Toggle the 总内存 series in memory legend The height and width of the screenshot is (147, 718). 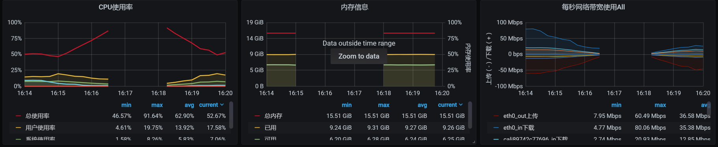pyautogui.click(x=273, y=116)
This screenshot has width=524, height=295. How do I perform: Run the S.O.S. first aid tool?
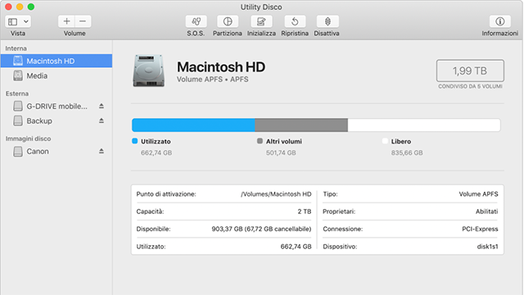pyautogui.click(x=196, y=22)
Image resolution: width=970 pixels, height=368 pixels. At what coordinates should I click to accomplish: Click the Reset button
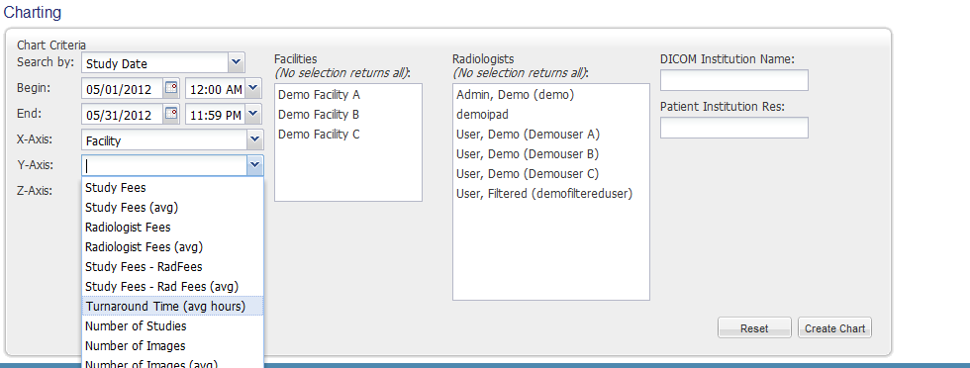[754, 328]
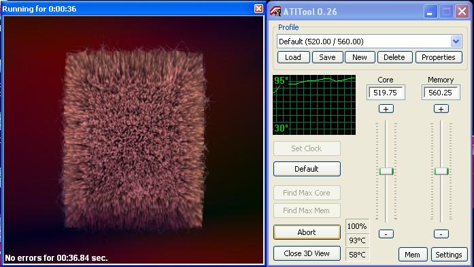Increase Core clock with plus button
Viewport: 474px width, 267px height.
386,109
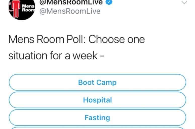Image resolution: width=195 pixels, height=129 pixels.
Task: Tap the 'Hospital' label text
Action: [98, 100]
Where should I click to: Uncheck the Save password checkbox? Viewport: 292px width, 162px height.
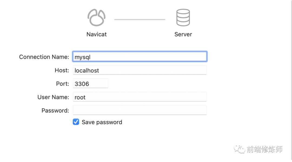[76, 122]
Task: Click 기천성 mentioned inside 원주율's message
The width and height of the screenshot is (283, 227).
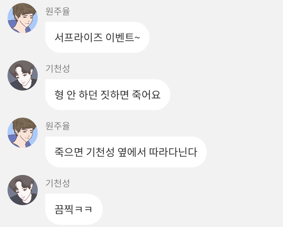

--------------------------------------------------

* **EXERCISE DIRECTIONS**: Only the lines from the one with "Task: Click 기천성" through the last line of the listing belong in your answer; copy them exactly and skip the pictures.

* **OUTPUT**:
Task: Click 기천성 mentioned inside 원주율's message
The width and height of the screenshot is (283, 227).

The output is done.